This section is from the book "A Treatise On Therapeutics, And Pharmacology Or Materia Medica Vol2", by George B. Wood. Also available from Amazon: Part 1 and Part 2.
When the cerate is withdrawn, the subsequent treatment depends on the object aimed at. if the intention be that the blister shall heal as quickly as possible, the cuticle should be cut in the most dependent part, and at as few points, and with as small incisions, as may answer for the evacuation of the serum. This is done, in order that the epidermis may be kept as nearly as possible entire, and serve as a dressing to exclude the air. if it be wished to keep the blister open for a short time, the epidermis should be cut very freely, and at various places, particularly all around the edges of the blistered part, so that it may come away with the first dressings, and a denuded surface be left to the action of the air, and of irritant applications. The best dressing, when the blister is to be healed, is simple cerate, which should be free from all rancidity. Fresh suet will also answer very well. To maintain a moderate degree of inflammation, but one which will subside, after a short time, even under the continued application of the dressing, and allow the surface to heal, the resin cerate or common basilicon ointment may be used. Should it be wished to keep the blister long open, and to maintain a running purulent discharge, it may be dressed with the ointment of cantharides, Savine cerate, or ointment of mezereon.
Should strangury supervene, the cerate, if still in contact with the skin, should be instantly removed, and its place supplied with an emollient poultice. At the same time, from forty to sixty drops of laudanum may be thrown up the rectum in a wineglassful of thin starch or mucilage, and the patient should drink freely of mucilaginous liquids, or water impregnated with sweet spirit of nitre. Camphor has been recommended, but I have found it of little use. The anodyne enema almost always affords prompt relief. if not, it should be repeated. in some rare instances, it is necessary to draw off the urine by a catheter.
In persons known to be liable to strangury, the cerate should be removed before vesication has fairly commenced, and before strangury has made its appearance, but after the occurrence of complete rubefac-tion; generally at some period between four and eight hours. if a poultice be now applied, vesication will often take place; though the inflammation may be less than in other cases.
Should the blister be much inflamed, red, swollen, and very painful, dressings with cold water, or with solution of acetate of lead in cold water, in the proportion of a drachm to the pint, may be used. if it refuse to heal, and remain obstinately open, I know no remedy equal to Goulard's cerate, or cerate of Subacetate of lead, which will almost always cause it to heal quickly. At least such has been my nearly uniform experience.
Should ulceration and gangrene have taken place, measures must be employed, with the removal of all irritating substances from the diseased parts, and the application of emollients, to support the strength of the patient; as by quinia, the mineral acids, opium, the fermented liquors, and a good diet.

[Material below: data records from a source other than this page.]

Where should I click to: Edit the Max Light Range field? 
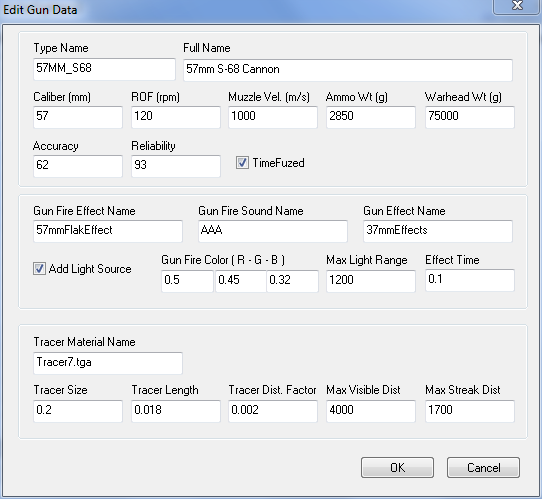pos(371,281)
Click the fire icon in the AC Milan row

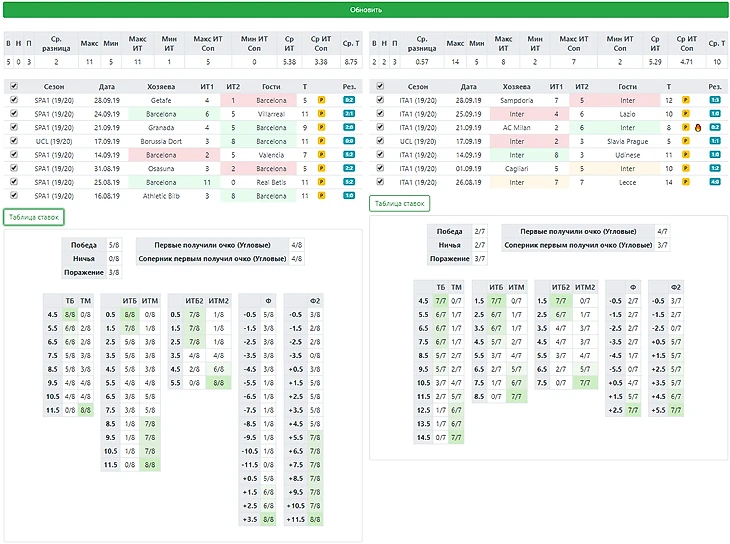699,128
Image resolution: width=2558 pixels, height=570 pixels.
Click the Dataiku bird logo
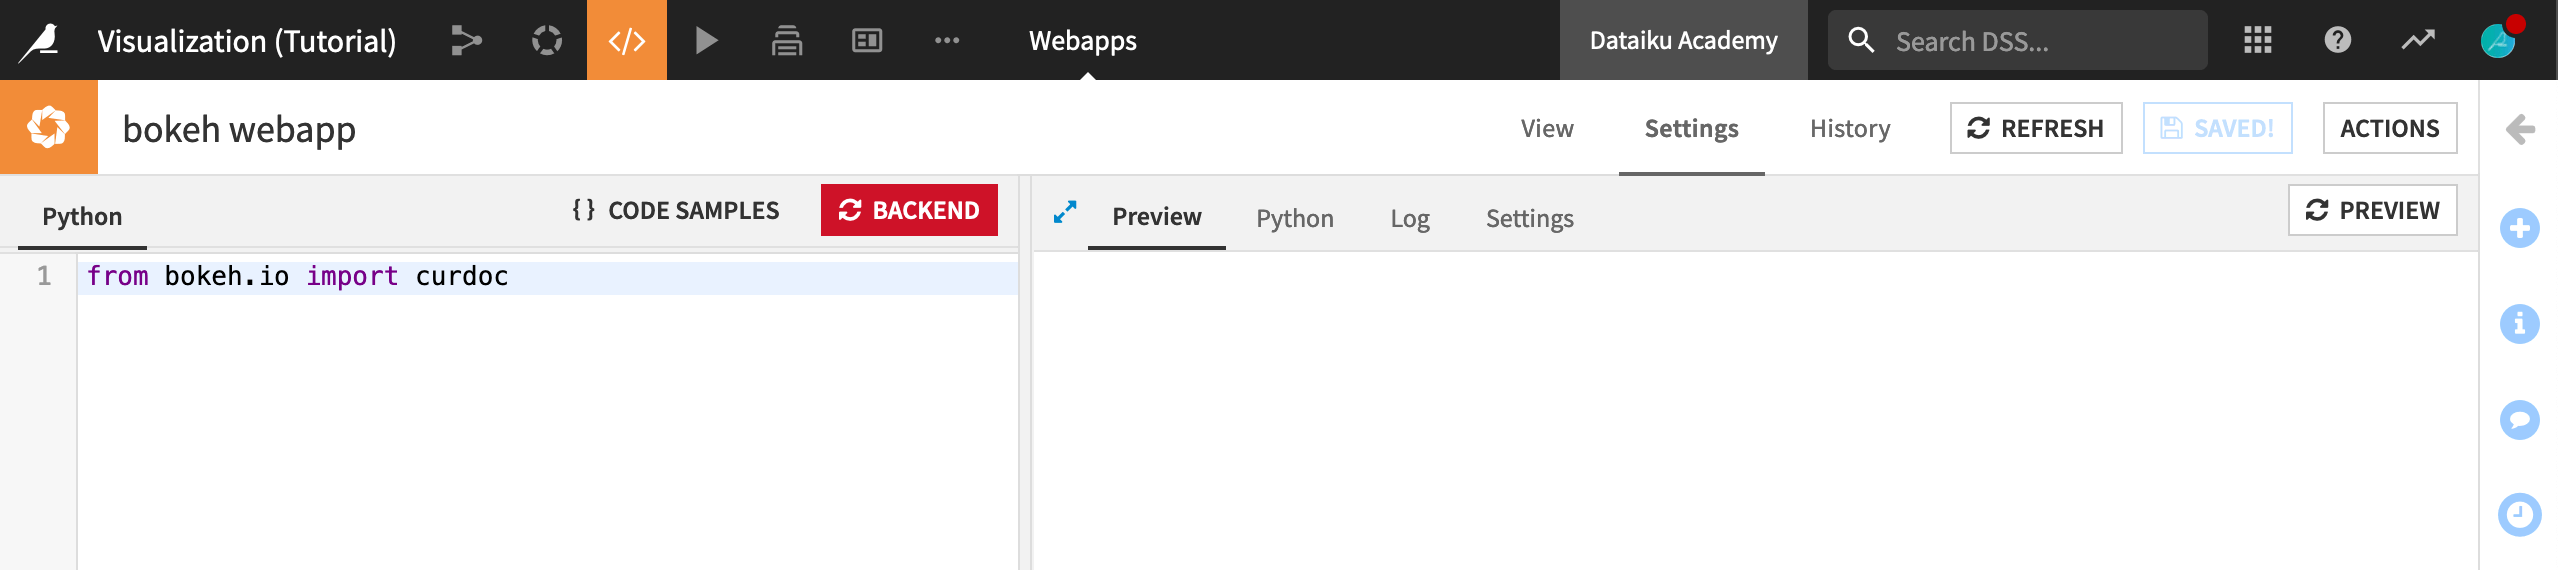coord(40,41)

Excessive excitement in a part of feeble vitality endangers the life of the part, and gangrene is apt to follow. This law was inculcated by John Hunter, and, whatever explanation of it may be given, is a truth which cannot be gainsayed. Hence, the inflammation from blisters is not unfrequently destructive to the blistered tissue, when at the time greatly enfeebled. There is no condition which so badly resists this effect of blisters, as that in which debility is owing to a depraved state of the blood. Blisters are, therefore, generally contraindicated in affections of this kind; at least they require to be used with great caution. The advanced stages of typhus and typhoid fevers, and of malignant diseases generally, are of this kind. Certain exanthematous fevers, in which it may be supposed that the blood suffers under the influence of a poison in the system, are other examples. Thus, blisters often cause sloughing in scarlatina, and in low states of erysipelas. When the excitant and revulsive influence of cantharides is wanted in such affections, it is often better to allow the plaster to remain only during the rubefactive stage, and to remove it before vesication begins. it has been stated, in the preliminary remarks on the class of epispastics, that it is safer, under these circumstances, to apply the blister to the trunk than to one of the extremities, because there is greater vital power of resistance in the vicinity of the heart than in the more remote parts; and, for the same reason, if applied to a limb, that it should be put upon the thigh or arm, preferably to the leg or forearm. Other diseases in which the blood is depraved, and blisters are usually contraindicated, are scurvy and purpura, and, it may be added, passive hemorrhages in general. in the distended limbs of dropsical patients, the vital powers are so much reduced, that a slight irritation is often sufficient to cause sloughing, and blisters of course are hazardous.
Under the name of Cerate of Extract of Cantharides (Ceratum Ex-tracti Cantharidis, U. S.) a modification of the above cerate has been introduced into the present Pharmacopoeia, consisting in the substitution for the powdered flies of an alcoholic extract prepared with stronger alcohol. (See 12th ed. of the U. S. Dispensatory.) if well made, it should be at least equal in efficiency with the common cerate.